§ PROBLEM TO SOLVE: Search the listing below for the word "status" and return each line that contains it.
===
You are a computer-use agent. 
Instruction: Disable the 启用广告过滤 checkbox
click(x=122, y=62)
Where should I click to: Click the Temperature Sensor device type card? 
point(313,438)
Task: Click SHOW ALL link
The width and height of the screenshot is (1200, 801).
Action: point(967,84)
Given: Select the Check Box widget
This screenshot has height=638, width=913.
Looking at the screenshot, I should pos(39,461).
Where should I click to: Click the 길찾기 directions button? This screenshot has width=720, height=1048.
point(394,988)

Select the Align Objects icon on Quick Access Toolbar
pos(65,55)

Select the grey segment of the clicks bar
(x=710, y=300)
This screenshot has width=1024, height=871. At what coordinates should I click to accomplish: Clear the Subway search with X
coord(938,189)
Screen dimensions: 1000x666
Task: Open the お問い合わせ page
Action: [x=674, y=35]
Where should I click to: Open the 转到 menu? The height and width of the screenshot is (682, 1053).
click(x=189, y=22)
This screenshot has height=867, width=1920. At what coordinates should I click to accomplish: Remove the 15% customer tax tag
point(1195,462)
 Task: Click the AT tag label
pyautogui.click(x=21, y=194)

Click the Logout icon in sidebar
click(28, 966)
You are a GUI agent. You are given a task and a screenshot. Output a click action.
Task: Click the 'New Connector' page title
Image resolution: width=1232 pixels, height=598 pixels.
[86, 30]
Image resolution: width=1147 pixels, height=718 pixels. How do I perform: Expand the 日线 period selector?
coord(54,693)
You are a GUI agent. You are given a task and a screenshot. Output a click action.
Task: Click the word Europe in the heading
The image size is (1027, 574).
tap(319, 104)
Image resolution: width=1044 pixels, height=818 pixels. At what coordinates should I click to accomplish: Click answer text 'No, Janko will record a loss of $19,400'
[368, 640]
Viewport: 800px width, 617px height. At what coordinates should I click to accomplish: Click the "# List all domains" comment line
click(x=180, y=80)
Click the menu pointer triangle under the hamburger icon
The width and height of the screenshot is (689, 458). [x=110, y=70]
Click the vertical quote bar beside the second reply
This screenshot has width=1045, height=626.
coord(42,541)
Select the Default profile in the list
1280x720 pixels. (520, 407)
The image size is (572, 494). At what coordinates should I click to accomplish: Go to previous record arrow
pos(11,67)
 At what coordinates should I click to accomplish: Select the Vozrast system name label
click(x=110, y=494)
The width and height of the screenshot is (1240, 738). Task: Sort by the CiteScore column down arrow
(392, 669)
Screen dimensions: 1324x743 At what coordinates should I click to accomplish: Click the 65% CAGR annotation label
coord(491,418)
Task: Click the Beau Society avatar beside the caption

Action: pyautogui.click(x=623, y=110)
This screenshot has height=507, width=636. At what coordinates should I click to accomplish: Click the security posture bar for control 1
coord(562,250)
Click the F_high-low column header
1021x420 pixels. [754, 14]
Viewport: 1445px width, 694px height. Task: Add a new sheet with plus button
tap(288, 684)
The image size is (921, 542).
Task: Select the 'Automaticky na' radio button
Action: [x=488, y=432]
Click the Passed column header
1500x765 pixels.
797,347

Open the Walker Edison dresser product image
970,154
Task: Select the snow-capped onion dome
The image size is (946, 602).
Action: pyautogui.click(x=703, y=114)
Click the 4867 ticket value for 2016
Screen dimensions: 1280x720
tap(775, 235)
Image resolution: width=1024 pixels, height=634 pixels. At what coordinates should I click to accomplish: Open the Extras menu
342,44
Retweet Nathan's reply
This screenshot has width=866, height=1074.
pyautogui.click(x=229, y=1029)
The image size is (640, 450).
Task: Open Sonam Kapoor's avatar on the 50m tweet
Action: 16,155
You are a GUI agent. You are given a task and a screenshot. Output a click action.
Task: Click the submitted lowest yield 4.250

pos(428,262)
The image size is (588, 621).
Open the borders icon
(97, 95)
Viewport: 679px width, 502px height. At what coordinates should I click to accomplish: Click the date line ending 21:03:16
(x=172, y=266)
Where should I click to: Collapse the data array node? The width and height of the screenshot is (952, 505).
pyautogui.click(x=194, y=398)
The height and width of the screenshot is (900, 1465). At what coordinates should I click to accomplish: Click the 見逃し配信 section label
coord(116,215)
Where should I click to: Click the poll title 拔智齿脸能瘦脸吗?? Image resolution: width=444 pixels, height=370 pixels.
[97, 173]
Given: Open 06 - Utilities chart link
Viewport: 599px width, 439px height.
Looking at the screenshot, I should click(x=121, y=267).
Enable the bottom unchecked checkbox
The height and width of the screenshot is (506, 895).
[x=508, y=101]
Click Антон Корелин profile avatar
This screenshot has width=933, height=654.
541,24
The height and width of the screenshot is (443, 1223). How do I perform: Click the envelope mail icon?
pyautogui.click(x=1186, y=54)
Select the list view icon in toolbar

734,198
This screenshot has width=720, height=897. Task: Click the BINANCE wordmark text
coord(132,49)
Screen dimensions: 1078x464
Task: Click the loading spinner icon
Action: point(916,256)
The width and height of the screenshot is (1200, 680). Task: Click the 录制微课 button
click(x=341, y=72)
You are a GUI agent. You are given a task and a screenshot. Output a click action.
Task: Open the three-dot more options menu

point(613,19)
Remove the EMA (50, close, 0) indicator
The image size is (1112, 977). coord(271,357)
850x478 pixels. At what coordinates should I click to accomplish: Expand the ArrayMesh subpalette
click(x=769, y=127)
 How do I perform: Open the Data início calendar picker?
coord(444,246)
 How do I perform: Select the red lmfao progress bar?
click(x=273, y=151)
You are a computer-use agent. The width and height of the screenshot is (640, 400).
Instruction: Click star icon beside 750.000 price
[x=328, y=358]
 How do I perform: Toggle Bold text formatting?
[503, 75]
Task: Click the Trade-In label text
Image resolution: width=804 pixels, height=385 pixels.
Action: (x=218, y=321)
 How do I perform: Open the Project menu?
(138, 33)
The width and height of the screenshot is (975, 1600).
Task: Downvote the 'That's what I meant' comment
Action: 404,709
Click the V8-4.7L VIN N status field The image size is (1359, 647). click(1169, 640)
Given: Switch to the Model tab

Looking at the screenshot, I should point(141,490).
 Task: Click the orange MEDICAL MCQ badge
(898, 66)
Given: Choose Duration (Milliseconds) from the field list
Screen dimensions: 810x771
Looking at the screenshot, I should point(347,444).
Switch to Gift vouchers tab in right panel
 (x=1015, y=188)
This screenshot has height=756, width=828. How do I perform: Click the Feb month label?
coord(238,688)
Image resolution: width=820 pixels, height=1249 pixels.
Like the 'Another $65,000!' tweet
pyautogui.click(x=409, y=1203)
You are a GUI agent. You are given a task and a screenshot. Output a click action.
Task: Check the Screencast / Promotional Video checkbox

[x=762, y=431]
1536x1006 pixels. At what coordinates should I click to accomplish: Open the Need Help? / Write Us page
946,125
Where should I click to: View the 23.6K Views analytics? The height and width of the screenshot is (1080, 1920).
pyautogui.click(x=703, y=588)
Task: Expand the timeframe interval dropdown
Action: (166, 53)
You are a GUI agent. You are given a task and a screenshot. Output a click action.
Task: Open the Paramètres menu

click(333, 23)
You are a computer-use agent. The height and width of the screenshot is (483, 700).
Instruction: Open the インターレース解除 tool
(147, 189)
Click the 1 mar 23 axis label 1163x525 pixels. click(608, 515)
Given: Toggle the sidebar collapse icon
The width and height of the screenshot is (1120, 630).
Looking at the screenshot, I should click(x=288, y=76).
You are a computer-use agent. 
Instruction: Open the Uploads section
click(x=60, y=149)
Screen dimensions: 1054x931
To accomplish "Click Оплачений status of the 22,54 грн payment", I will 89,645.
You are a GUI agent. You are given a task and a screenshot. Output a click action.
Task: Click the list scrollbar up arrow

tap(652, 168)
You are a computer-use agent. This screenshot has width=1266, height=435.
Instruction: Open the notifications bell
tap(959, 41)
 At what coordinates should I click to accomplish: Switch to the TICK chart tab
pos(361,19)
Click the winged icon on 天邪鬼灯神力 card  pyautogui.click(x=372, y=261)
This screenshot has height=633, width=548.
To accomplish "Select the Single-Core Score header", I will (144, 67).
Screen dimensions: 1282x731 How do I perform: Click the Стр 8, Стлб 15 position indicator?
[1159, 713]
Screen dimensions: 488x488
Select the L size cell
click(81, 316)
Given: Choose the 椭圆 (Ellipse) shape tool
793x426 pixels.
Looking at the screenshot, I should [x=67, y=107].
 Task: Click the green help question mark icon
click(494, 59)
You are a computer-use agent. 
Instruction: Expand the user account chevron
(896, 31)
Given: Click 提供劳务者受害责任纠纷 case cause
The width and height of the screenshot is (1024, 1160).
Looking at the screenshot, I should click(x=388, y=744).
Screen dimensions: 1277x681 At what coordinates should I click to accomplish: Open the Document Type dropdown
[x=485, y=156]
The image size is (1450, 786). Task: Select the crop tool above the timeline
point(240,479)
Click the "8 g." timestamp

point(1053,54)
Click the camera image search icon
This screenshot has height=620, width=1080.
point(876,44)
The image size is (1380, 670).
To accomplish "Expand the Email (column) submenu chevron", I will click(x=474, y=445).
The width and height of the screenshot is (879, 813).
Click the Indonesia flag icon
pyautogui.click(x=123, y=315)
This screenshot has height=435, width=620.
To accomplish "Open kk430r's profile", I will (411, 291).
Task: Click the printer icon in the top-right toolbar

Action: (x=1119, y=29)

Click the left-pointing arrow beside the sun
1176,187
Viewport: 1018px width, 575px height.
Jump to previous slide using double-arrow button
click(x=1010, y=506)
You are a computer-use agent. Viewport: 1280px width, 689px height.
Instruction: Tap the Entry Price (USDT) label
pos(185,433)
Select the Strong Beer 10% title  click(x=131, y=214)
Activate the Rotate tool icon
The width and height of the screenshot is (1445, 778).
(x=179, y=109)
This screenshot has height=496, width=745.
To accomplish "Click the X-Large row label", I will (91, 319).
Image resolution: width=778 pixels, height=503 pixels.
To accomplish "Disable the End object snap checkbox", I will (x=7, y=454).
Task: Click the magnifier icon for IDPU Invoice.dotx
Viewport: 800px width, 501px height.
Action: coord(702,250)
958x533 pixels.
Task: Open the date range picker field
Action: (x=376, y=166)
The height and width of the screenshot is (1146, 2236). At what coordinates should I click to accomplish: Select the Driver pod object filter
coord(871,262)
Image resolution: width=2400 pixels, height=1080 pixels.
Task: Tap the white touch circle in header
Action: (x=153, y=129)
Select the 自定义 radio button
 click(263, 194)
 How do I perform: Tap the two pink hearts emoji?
===
§ EXERCISE SOLUTION:
Click the V8-4.7L VIN N status field The image size is (1359, 647). click(1169, 640)
To accomplish "Click Оплачений status of the 22,54 грн payment", I will 89,645.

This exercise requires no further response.